Fourth, our church is a New Testament church, and the churches upon which our church is patterned were comprised of many Jewish members. The NT church is to be a place where Jewish people should feel welcome, not alienated, after all we are worshipping their God, reading their Scriptures, and trusting their Messiah.

Fifth, our church building stands on the grounds of the former Hebrew Center of the East Bronx, a synagogue which was organized in 1923. By one historian’s estimation, there were once 780 synagogues south of Fordham Road in the South Bronx. (10) Our church was planted by Martin Silverberg, himself Jewish, and his wife Valerie, and their four children Joshua, Shekinah, Josiah, and Jonah Israel. Baptist history and Jewish history in America have been closely linked ever since the 17th century foundings of the first Baptist church in America and the Touro synagogue, both on the same block in Newport, Rhode Island.
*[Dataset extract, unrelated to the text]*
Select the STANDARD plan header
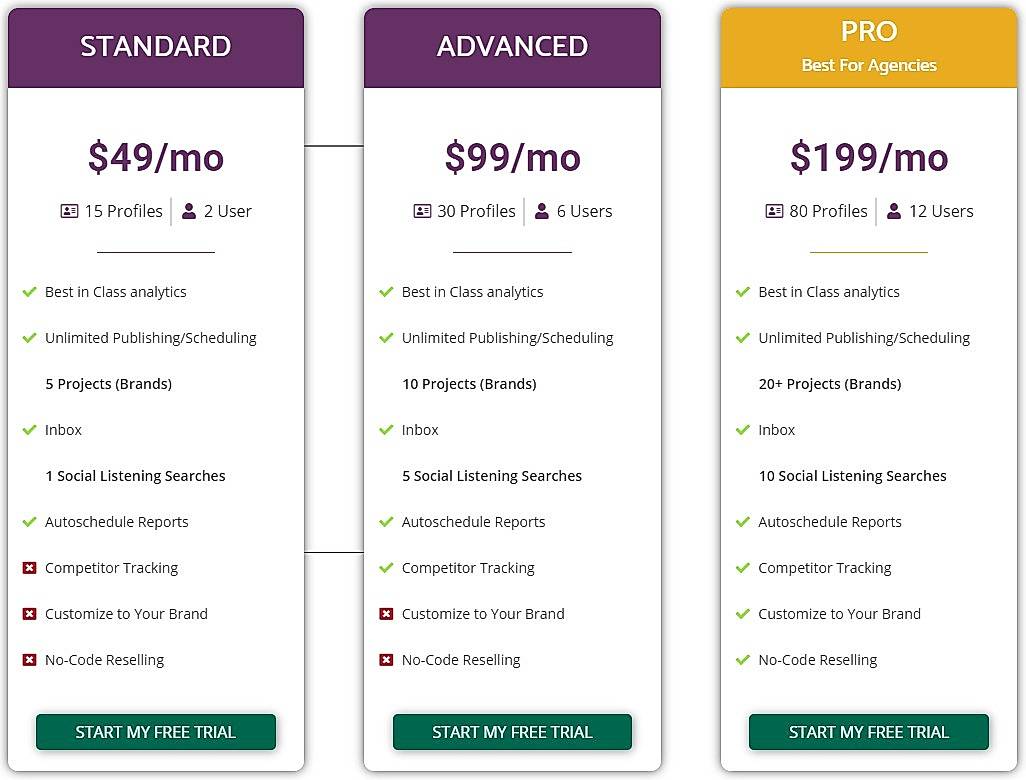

With these truths in mind, we must never forget that the very identity of Commonwealth Community Baptist Church is deeply rooted in the Jewish people and their Scriptures. My prayer is that each one of us at Commonwealth Community Baptist Church in the Bronx would thank God for Israel, would love the Jewish people, and would pray for the peace of Jerusalem through Yeshua ha Meshiach. “But now in Christ Jesus, ye who sometimes were far off are made nigh by the blood of Christ” (Eph. 2:13).

(1) Cf. John McNamara, History in Asphalt: The Origin of Bronx Street and Place Names (Bronx, NY: The Bronx County Historical Society, 1984), p. 464.

(2) McNamara, p. 57. Note that nearby in the Parkchester section of the Bronx is Virginia Park and Virginia Avenue, of which McNamara notes, “The avenue might possibly be named after a packet ship, Virginia, owned by Benjamin Trask, a landowner in the area. Or else, a surveyor wished to commemorate his birthplace, Stratford in the Commonwealth of Virginia – for the first two names are in adjacent avenues.” McNamara p. 257.

(3) Cf. OED.

(4) Cf. Phil. 3:20.

(5) Cf. Thielman who argues for all three aspects of rights, privileges, and customs to be in view with “commonwealth.” Frank Thielman, Baker Exegetical Commentary on the New Testament: Ephesians (Grand Rapids: Baker Book House, 2010), pp. 154-156. See also TDNT, where Strathmann argues that it is, “used in the figurative sense of the privileged religious position of Israel as the recipient of the promise.”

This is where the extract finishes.